1. Extension of response period following final rejection
In response to a final rejection, an applicant may request re-examination along with an amendment (for further consideration by the KIPO examiner), or instead may directly appeal to the IP Trial & Appeal Board (IPTAB) without making an amendment.
Under the current provisions of the Patent Act, following a final rejection the applicant is given thirty days to respond. Within this thirty-day period, the applicant has to determine whether the rejection is reasonable and how to amend the claims. However, this is often not long enough to carry out the required work.
The revised Patent Act will extend the response period from 30 days to 3 months. A maximum extension of sixty days will still be available per the current Patent Act.

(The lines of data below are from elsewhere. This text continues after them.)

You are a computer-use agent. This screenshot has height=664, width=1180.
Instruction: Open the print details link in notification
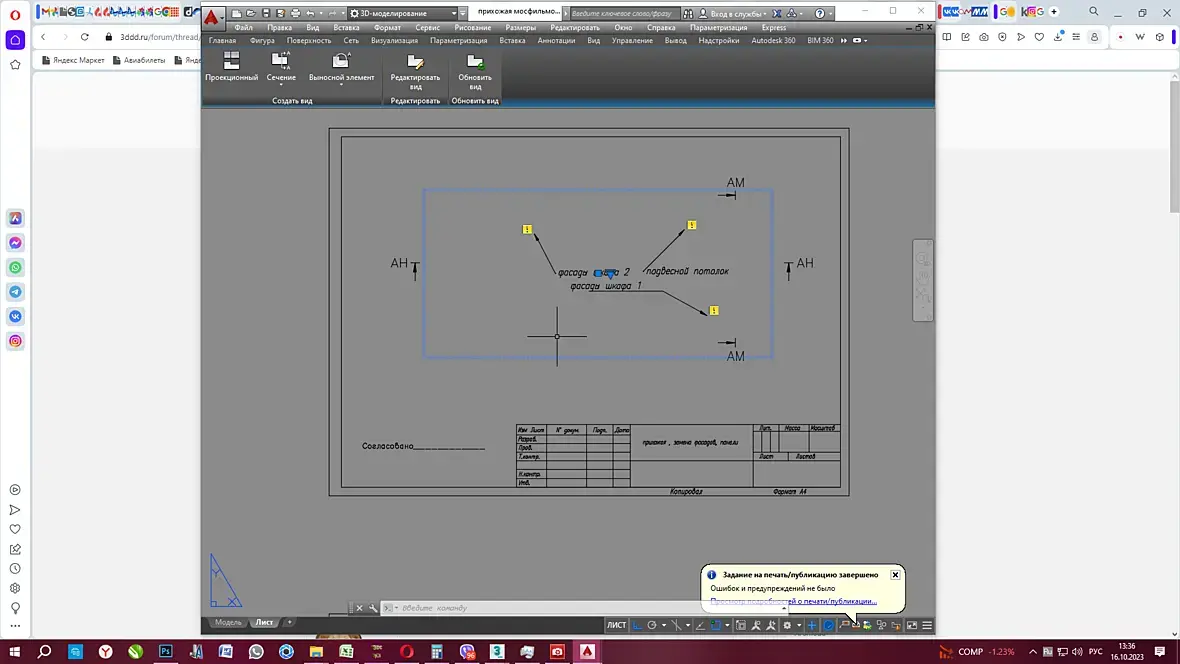[x=793, y=602]
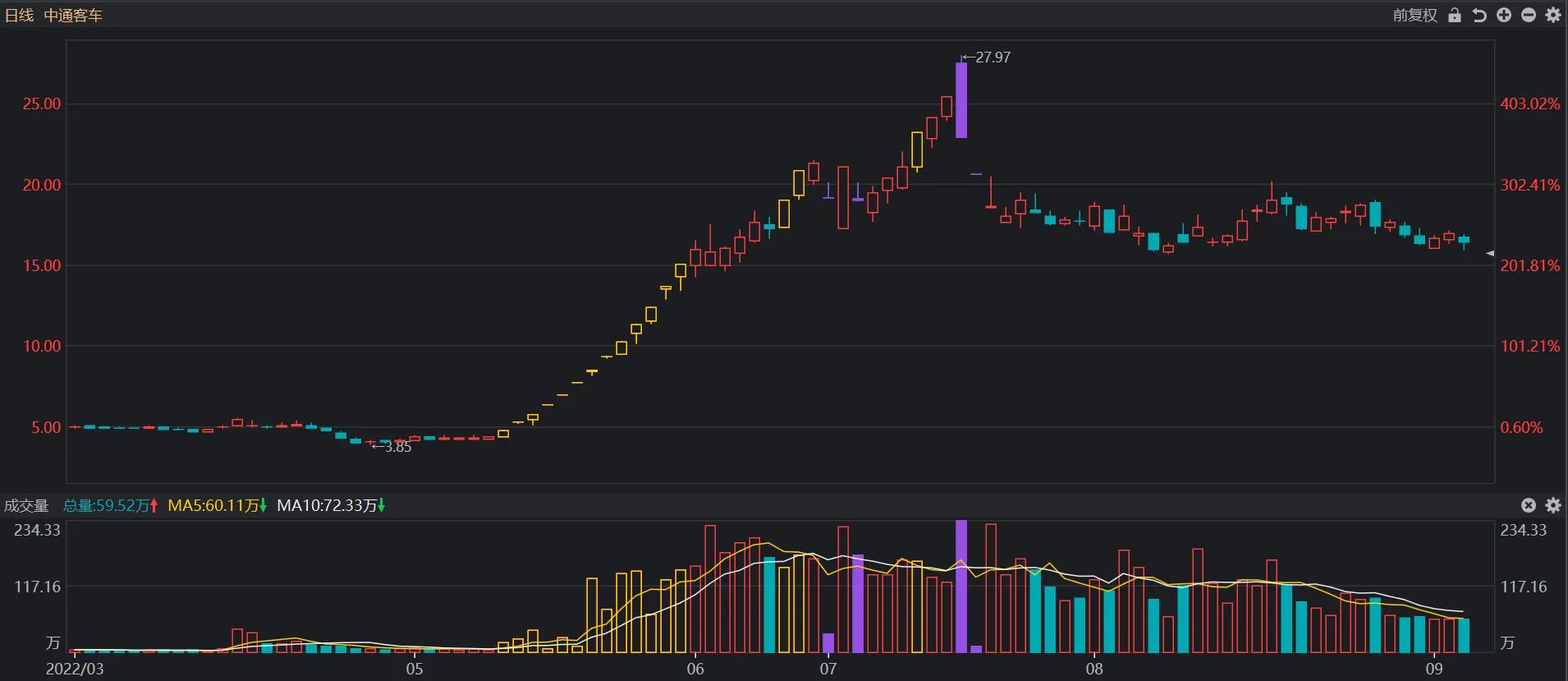The width and height of the screenshot is (1568, 681).
Task: Click the 中通客车 stock name
Action: tap(73, 16)
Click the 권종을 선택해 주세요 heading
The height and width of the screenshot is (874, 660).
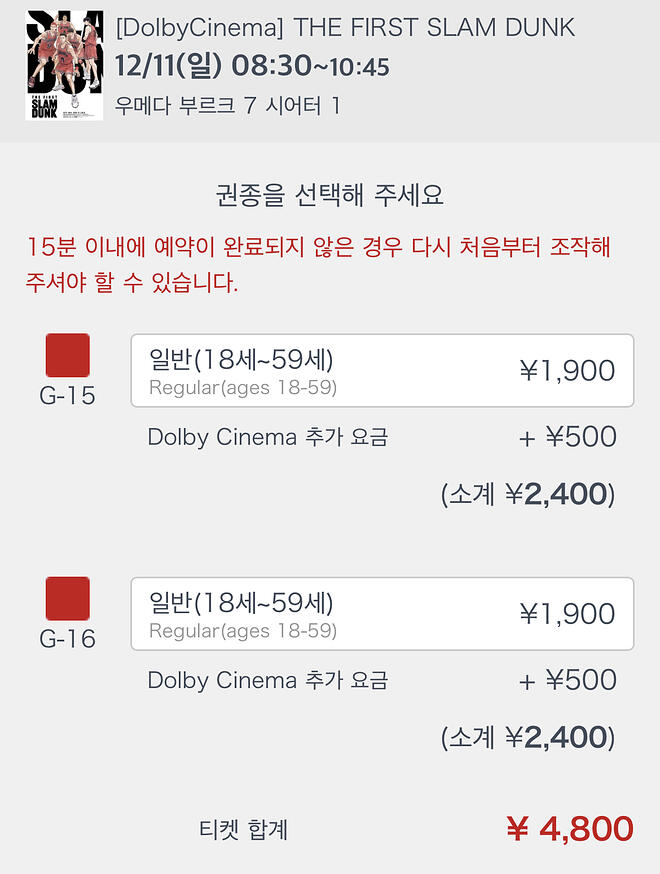tap(330, 194)
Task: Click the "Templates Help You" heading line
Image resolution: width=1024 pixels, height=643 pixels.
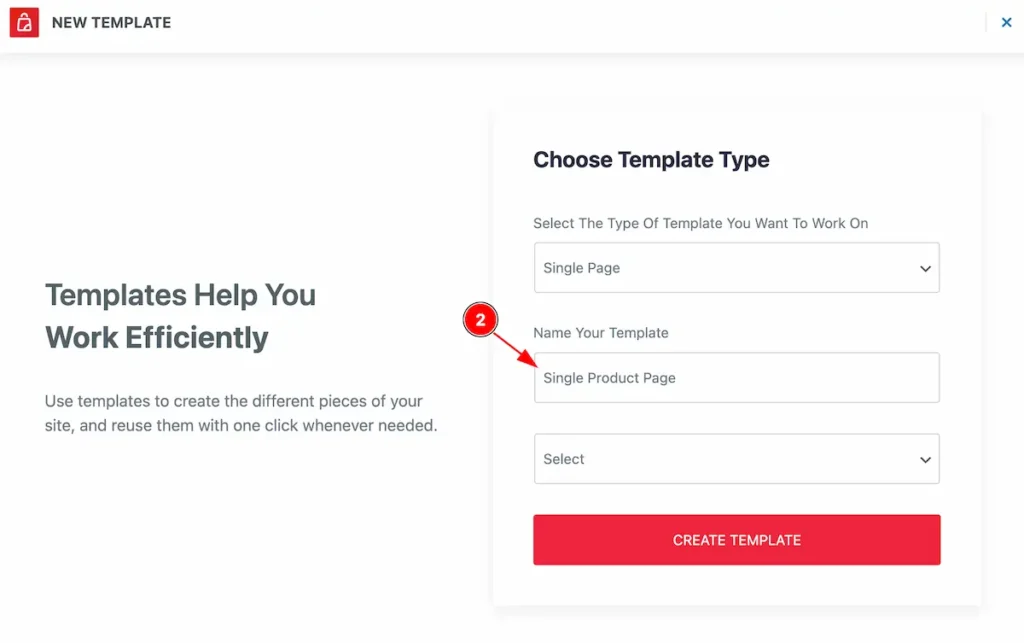Action: [180, 295]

2. Re-examination after allowance
Under the revised Patent Act, it will be possible to request re-examination and amend the allowed claims even after receiving a Notice of Allowance. For example, any errors in the allowed claims may be corrected.
Under the current Patent Act, some procedures do exist which enable an applicant or patentee to amend the allowed claims, for example a trial for correction. However, re-examination after allowance is more advantageous compared to other existing procedures in view of time and cost.
The allowed scope of amendment in re-examination is limited to narrowing the claims by canceling a claim or adding a limitation to a claim, correcting a clerical error, or clarifying an ambiguous description.
3. Split applications
Under the current Patent Act, for first final rejections, the easiest way to secure the unrejected or allowable claims is to request re-examination while canceling the rejected claims. If an applicant still wishes to pursue the rejected claims, then an applicant may file a divisional application with the canceled claims. For second final rejections, however, the applicant has to proceed with an appeal.
If the appeal succeeds, it is possible to retain the subject matter in a single patent, which may be advantageous in terms of administration and management. However, if the appeal fails, the application is rejected as a whole. At this stage, it is not possible to file a divisional application, and there are no procedures to secure the unrejected claims.
The revised Patent Act introduces a ‘split application’. A split application is a unique application that can be filed only when an appeal against a final rejection is dismissed. The subject matter that is not rejected in the final rejection can be claimed in a split application. Split applications may be filed within thirty days of receiving the trial decision.
4. Easing of requirements for re-establishment of rights
The Patent Act provides for re-establishment of rights that have been invalidated, or deemed withdrawn or abandoned, due to a failure to observe a time limit set forth by law. These provisions are applied when the time limit was unable to be observed due to a cause “not attributable” to an applicant or patentee. For example, a breakdown of communication resulting from a natural disaster may be a cause deemed not attributable to the applicant. In this case, the applicant is given an opportunity to take action to re-establish their rights. The re-establishment actions should be taken within two months after the cause of the failure has terminated. However, under the current Patent Act, the requirements of acts deemed “not attributable to an applicant or patentee” are too strict, and have rarely been applied in practice.
The revised Patent Act eases the requirement to “a justifiable cause.” For example, assume that an applicant has been hospitalized for a long time due to a serious disease. Under the current law, such hospitalization may be deemed attributable to the applicant, and so it is not possible to apply for re-establishment of rights based on this cause. In the KIPO press release regarding the revised Patent Act, hospitalization was exemplified as a justifiable cause.